*Task item*
Make an exact reproduction of all the data.

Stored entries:
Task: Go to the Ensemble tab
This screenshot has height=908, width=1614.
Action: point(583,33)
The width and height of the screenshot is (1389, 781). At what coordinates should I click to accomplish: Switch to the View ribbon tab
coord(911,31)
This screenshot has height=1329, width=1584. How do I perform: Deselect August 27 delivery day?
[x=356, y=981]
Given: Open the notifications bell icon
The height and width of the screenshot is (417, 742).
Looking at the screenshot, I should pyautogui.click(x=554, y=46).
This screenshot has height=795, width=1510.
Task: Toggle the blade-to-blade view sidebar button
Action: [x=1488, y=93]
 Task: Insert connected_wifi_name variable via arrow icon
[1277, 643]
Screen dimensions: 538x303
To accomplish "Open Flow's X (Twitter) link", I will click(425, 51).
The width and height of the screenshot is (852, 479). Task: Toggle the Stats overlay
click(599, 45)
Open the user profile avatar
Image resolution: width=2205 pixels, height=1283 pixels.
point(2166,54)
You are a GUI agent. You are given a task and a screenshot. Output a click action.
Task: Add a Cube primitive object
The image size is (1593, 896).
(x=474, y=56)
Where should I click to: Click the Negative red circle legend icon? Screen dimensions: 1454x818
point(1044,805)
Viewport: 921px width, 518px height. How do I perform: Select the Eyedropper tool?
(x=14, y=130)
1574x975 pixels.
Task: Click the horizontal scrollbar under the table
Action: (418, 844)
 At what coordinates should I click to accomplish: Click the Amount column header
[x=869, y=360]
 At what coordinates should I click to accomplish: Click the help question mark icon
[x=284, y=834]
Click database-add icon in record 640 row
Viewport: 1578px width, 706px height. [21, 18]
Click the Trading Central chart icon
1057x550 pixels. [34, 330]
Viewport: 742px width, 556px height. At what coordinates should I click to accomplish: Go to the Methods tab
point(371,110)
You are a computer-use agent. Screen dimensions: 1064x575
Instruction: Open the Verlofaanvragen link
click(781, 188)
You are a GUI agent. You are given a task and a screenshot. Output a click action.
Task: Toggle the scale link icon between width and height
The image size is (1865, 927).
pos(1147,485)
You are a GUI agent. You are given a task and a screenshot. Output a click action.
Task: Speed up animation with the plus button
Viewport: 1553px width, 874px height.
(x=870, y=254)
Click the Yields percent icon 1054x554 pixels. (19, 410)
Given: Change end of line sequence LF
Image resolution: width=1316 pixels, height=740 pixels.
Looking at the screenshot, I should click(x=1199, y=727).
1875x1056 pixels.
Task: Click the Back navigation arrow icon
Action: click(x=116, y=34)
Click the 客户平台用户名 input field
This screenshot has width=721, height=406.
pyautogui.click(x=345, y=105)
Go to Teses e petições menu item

*Your solution*
Task: Go to the Ensemble tab
This screenshot has height=908, width=1614.
Action: point(583,33)
The width and height of the screenshot is (1389, 781). At what coordinates should I click to accomplish: Switch to the View ribbon tab
coord(911,31)
This screenshot has height=1329, width=1584. How do I perform: Deselect August 27 delivery day?
[x=356, y=981]
Given: Open the notifications bell icon
The height and width of the screenshot is (417, 742).
Looking at the screenshot, I should pyautogui.click(x=554, y=46).
This screenshot has height=795, width=1510.
Task: Toggle the blade-to-blade view sidebar button
Action: [x=1488, y=93]
 Task: Insert connected_wifi_name variable via arrow icon
[1277, 643]
Screen dimensions: 538x303
To accomplish "Open Flow's X (Twitter) link", I will click(425, 51).
The width and height of the screenshot is (852, 479). Task: Toggle the Stats overlay
click(599, 45)
Open the user profile avatar
Image resolution: width=2205 pixels, height=1283 pixels.
point(2166,54)
You are a GUI agent. You are given a task and a screenshot. Output a click action.
Task: Add a Cube primitive object
The image size is (1593, 896).
(x=474, y=56)
Where should I click to: Click the Negative red circle legend icon? Screen dimensions: 1454x818
point(1044,805)
Viewport: 921px width, 518px height. How do I perform: Select the Eyedropper tool?
(x=14, y=130)
1574x975 pixels.
Task: Click the horizontal scrollbar under the table
Action: (418, 844)
 At what coordinates should I click to accomplish: Click the Amount column header
[x=869, y=360]
 At what coordinates should I click to accomplish: Click the help question mark icon
[x=284, y=834]
Click database-add icon in record 640 row
Viewport: 1578px width, 706px height. [21, 18]
Click the Trading Central chart icon
1057x550 pixels. [34, 330]
Viewport: 742px width, 556px height. At what coordinates should I click to accomplish: Go to the Methods tab
point(371,110)
You are a computer-use agent. Screen dimensions: 1064x575
Instruction: Open the Verlofaanvragen link
click(781, 188)
You are a GUI agent. You are given a task and a screenshot. Output a click action.
Task: Toggle the scale link icon between width and height
The image size is (1865, 927).
pos(1147,485)
You are a GUI agent. You are given a task and a screenshot. Output a click action.
Task: Speed up animation with the plus button
Viewport: 1553px width, 874px height.
(x=870, y=254)
Click the Yields percent icon 1054x554 pixels. (19, 410)
Given: Change end of line sequence LF
Image resolution: width=1316 pixels, height=740 pixels.
Looking at the screenshot, I should click(x=1199, y=727).
1875x1056 pixels.
Task: Click the Back navigation arrow icon
Action: click(x=116, y=34)
Click the 客户平台用户名 input field
This screenshot has width=721, height=406.
pyautogui.click(x=345, y=105)
Go to Teses e petições menu item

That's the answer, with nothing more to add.